'''

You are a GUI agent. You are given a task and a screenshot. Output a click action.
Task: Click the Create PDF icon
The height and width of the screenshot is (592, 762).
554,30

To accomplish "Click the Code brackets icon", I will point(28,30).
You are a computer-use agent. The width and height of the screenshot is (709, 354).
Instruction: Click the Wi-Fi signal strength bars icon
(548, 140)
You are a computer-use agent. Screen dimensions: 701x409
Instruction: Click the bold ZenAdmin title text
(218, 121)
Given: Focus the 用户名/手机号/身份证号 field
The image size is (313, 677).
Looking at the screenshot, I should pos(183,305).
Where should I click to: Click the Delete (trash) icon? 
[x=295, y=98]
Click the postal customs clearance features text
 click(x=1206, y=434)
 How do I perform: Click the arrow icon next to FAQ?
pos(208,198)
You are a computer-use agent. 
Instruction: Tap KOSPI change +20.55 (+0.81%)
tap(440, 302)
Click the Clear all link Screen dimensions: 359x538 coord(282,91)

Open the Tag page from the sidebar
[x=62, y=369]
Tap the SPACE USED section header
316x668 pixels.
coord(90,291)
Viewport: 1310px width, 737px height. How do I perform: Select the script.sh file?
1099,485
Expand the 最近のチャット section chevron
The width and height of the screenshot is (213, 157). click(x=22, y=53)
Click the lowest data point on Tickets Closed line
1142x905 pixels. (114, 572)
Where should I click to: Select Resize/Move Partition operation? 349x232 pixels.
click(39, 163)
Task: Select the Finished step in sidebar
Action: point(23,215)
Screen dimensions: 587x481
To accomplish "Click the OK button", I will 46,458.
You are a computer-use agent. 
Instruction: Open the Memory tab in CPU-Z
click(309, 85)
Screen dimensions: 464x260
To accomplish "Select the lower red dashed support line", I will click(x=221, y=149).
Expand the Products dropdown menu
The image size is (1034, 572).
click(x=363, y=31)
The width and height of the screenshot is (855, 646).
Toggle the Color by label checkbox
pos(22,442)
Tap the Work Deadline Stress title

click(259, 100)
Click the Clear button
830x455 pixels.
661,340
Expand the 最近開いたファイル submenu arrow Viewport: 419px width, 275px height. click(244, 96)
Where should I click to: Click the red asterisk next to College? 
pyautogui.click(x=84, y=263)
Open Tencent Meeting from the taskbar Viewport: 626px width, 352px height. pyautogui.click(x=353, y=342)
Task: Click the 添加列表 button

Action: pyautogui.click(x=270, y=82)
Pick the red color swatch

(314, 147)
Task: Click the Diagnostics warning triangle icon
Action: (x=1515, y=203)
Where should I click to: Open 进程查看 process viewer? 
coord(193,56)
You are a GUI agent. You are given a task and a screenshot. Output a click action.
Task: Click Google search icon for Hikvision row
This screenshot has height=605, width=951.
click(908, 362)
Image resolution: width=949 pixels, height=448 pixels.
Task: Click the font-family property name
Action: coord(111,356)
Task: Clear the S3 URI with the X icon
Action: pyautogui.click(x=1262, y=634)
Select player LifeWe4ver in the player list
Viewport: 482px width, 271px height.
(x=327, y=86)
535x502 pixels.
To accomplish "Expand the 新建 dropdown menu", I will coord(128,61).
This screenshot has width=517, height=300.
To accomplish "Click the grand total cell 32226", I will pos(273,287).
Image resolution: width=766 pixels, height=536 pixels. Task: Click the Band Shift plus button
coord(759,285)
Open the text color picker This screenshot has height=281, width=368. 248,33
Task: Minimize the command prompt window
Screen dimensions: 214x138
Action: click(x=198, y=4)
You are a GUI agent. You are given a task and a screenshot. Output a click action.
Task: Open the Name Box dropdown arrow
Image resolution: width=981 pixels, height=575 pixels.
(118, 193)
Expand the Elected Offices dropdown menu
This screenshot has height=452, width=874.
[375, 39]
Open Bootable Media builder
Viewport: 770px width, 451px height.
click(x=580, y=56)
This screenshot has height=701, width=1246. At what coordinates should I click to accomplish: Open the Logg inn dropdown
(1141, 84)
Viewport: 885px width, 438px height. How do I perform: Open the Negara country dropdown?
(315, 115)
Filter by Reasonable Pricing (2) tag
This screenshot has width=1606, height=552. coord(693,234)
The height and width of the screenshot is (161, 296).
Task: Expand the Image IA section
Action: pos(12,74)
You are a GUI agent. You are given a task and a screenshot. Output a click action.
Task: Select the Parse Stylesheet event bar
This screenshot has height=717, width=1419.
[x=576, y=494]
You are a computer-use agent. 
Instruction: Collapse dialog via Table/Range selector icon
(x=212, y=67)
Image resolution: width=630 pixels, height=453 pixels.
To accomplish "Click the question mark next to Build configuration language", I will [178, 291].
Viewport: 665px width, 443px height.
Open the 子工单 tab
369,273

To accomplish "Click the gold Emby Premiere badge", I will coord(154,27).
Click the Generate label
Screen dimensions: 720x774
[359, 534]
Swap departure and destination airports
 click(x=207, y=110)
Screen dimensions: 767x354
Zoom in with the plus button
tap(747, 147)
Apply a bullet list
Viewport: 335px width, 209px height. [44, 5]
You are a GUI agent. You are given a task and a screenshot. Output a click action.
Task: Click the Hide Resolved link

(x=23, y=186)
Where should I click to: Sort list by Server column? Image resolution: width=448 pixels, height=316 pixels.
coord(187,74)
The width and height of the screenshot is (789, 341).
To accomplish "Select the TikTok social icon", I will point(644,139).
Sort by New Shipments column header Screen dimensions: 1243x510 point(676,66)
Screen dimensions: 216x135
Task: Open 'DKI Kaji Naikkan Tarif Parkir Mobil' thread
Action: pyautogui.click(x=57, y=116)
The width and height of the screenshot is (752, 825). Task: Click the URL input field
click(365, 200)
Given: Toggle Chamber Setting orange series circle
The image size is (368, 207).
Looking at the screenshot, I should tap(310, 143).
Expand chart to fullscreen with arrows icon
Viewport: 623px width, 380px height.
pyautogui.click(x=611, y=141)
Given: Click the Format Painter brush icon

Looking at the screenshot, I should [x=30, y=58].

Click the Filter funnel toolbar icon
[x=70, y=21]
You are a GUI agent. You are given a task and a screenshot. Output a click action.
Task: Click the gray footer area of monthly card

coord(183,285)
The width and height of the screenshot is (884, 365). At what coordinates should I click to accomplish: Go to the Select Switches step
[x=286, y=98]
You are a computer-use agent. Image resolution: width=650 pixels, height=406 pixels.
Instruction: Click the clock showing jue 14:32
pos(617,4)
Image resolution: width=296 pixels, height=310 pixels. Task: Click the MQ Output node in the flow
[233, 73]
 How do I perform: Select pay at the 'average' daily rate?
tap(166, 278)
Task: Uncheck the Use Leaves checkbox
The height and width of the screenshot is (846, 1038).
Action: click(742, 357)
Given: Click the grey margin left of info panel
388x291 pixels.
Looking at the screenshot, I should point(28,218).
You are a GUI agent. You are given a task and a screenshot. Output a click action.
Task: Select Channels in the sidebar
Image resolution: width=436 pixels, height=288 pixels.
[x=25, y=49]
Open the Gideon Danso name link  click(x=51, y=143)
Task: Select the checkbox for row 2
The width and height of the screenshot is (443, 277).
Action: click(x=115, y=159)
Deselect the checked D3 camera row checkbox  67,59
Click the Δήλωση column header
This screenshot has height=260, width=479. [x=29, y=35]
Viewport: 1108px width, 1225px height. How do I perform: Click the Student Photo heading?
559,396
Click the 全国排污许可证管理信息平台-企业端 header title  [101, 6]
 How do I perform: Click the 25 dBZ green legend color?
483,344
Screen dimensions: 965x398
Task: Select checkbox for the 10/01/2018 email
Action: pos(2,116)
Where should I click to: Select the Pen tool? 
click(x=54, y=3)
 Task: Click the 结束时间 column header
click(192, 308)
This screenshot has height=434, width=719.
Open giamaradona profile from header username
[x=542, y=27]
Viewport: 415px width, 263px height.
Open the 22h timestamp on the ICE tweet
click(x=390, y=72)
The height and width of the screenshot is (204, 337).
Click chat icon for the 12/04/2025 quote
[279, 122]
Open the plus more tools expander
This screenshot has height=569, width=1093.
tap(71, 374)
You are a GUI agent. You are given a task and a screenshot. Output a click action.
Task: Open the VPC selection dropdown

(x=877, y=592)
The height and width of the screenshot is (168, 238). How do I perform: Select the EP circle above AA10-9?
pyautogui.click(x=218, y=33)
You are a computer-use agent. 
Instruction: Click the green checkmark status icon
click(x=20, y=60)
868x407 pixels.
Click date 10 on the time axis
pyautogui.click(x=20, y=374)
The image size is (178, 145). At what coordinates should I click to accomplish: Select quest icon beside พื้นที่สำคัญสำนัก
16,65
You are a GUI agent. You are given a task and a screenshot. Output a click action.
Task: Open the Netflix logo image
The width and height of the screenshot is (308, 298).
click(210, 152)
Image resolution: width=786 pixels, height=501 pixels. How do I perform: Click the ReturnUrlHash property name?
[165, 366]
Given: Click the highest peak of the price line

'''

## EXERCISE OBJECTIVE
Write down again, exactly as given, only the lines above that fall from the line with "Deselect the checked" to the line with "Click the 全国排污许可证管理信息平台-企业端", inclusive.

## EXERCISE OUTPUT
Deselect the checked D3 camera row checkbox  67,59
Click the Δήλωση column header
This screenshot has height=260, width=479. [x=29, y=35]
Viewport: 1108px width, 1225px height. How do I perform: Click the Student Photo heading?
559,396
Click the 全国排污许可证管理信息平台-企业端 header title  [101, 6]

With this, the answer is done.